Tuesday, March 19, 2013

12 Essential Questions You Need To Ask Before Launching A Big New Idea

Whether you’re launching a new product or service from within an existing enterprise, or you’re an entrepreneur noodling a new startup idea, I find that the same fundamental set of screening questions can help you shape your idea.

I’ve assembled these questions into a 12-point framework I call the Launch Lens.

As you screen new-business ideas, the Launch Lens gives you a quick way to focus your thinking and flesh out the concept.  First-pass, do your answers to the questions make you feel more excited about your business idea?  Or does the Lens uncover red flags that might give you pause about moving forward?  And if your idea passes a first-order screen and you decide to dive deeper, the framework gives you guidance as to where to focus your research and analysis as you develop your plan.

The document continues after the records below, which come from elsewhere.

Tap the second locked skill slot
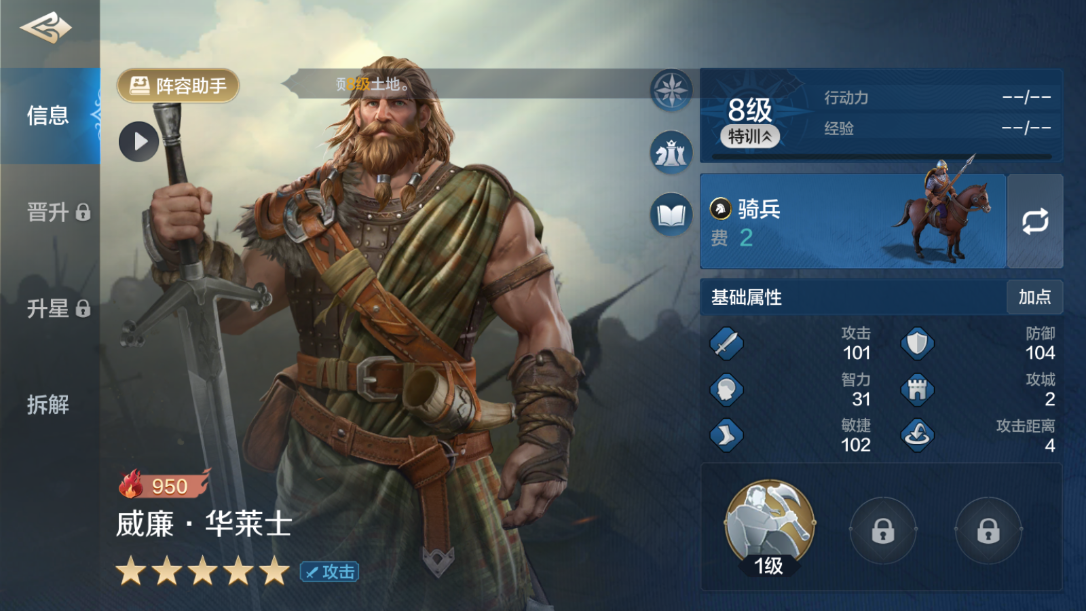This screenshot has height=611, width=1086. (882, 531)
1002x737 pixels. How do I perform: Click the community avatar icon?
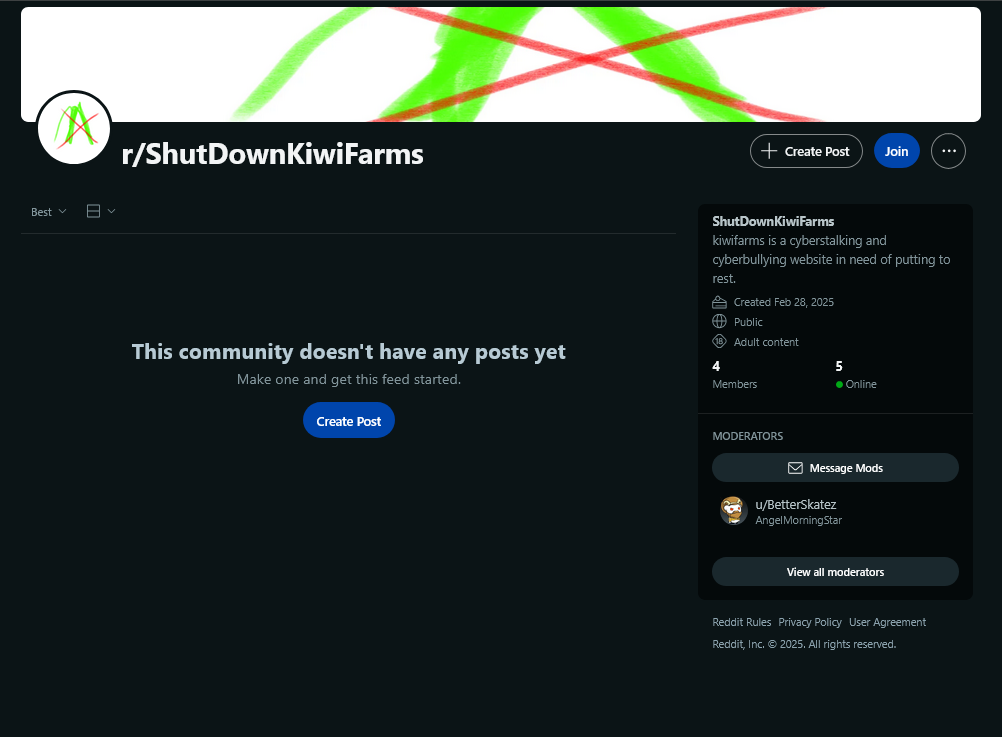74,128

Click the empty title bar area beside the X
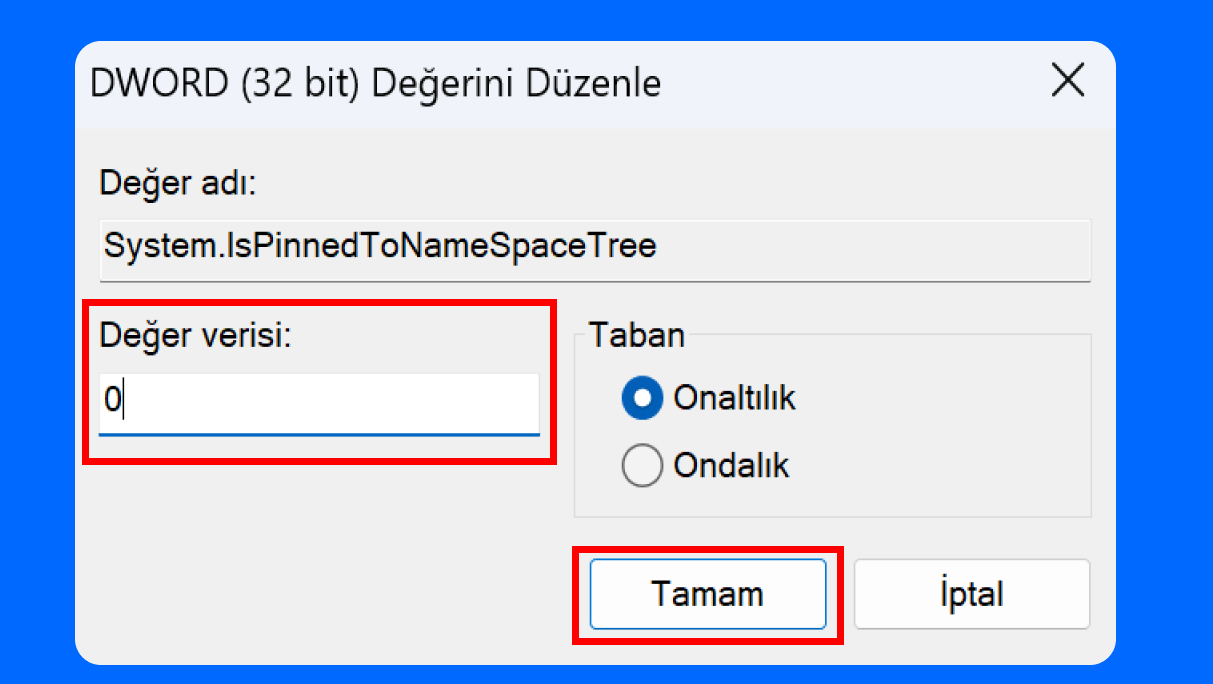click(x=850, y=82)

Let’s zoom in on each ‘focal point’ of the Launch Lens:

1.       Who are your customers?

What I mean here is to generically describe the types of customers (not to list your specific customers).

That is, what are the categories of consumers, businesses or other entities that will purchase and use your product or service?

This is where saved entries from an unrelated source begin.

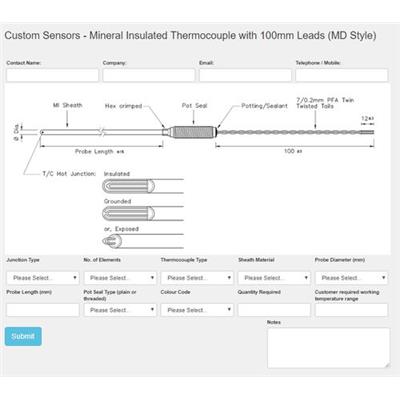Click the Grounded junction diagram

pos(143,213)
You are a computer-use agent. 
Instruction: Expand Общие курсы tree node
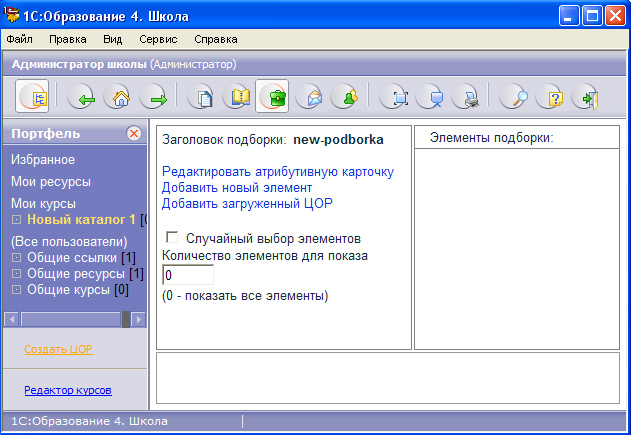point(16,290)
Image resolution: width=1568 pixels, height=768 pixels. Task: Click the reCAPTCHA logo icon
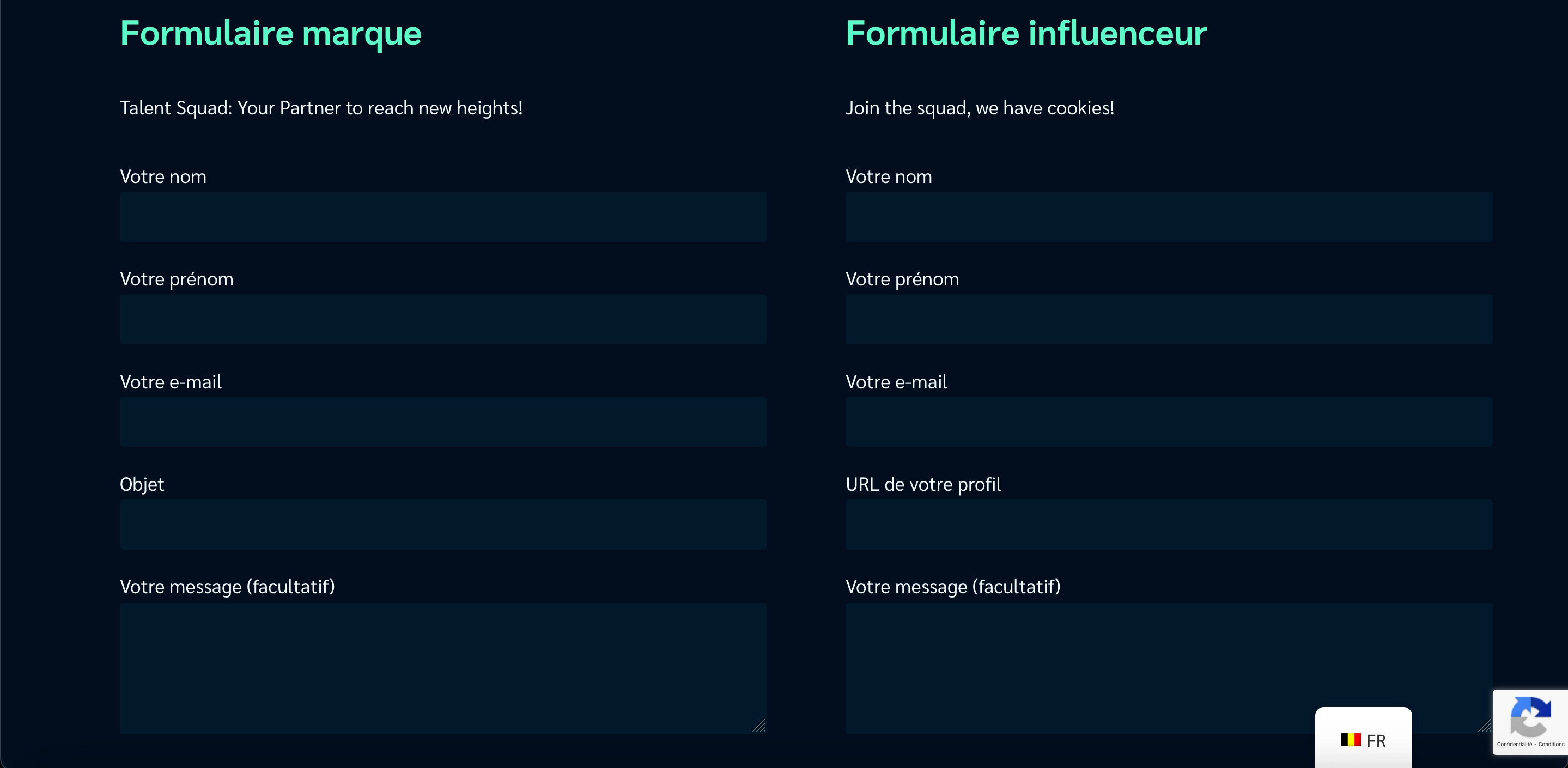[1530, 716]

If you have a consumer product, is your target market Hispanic pre-teen girls in Southern California… or Baby Boomer men and women throughout North America… or music lovers over 30 with disposable income of $35,000 or higher… or whom?  Be as clear as possible.

If you have a business-to-business product, is your target market warehouse operators of a certain size… small independent retail establishments…. software developers…. financial institutions… or whom?

2.       What is your customers’ unmet need?


To state this question another way, what is the customers’ “pain” that your product or service – you’ll be describing that in question #5 – is designed to ameliorate or address?  This could be a true and dramatic unmet need – for instance, for the inventors of the pacemaker, the customers’ unmet need was that their hearts were beating slowly or unpredictably, thereby endangering their lives.  On the other hand, for some businesses, the unmet need might be a less of a need than a want – for instance, for the founders of LoveThoseHotShoes.com, the “unmet need” might be the frustration of style-conscious women in their inability to learn about up-and-coming designers before they make it big, and to easily purchase those designers’ shoes at competitive prices.

3.       How are your customers addressing this need today, however poorly?

Even if your company has a novel new way of addressing a customer need, remember that those customers were addressing that need in some other fashion before you came along.  Say you had developed the first automatic dishwasher: your customers would have been addressing their need by hand-washing dishes.  Before the advent of the cell phone, individuals got along with a combination of landlines at home, in their offices, and in phone booths.  Before SMS texting, people got by with email.  Before email, people made due with phone calls and postal mail.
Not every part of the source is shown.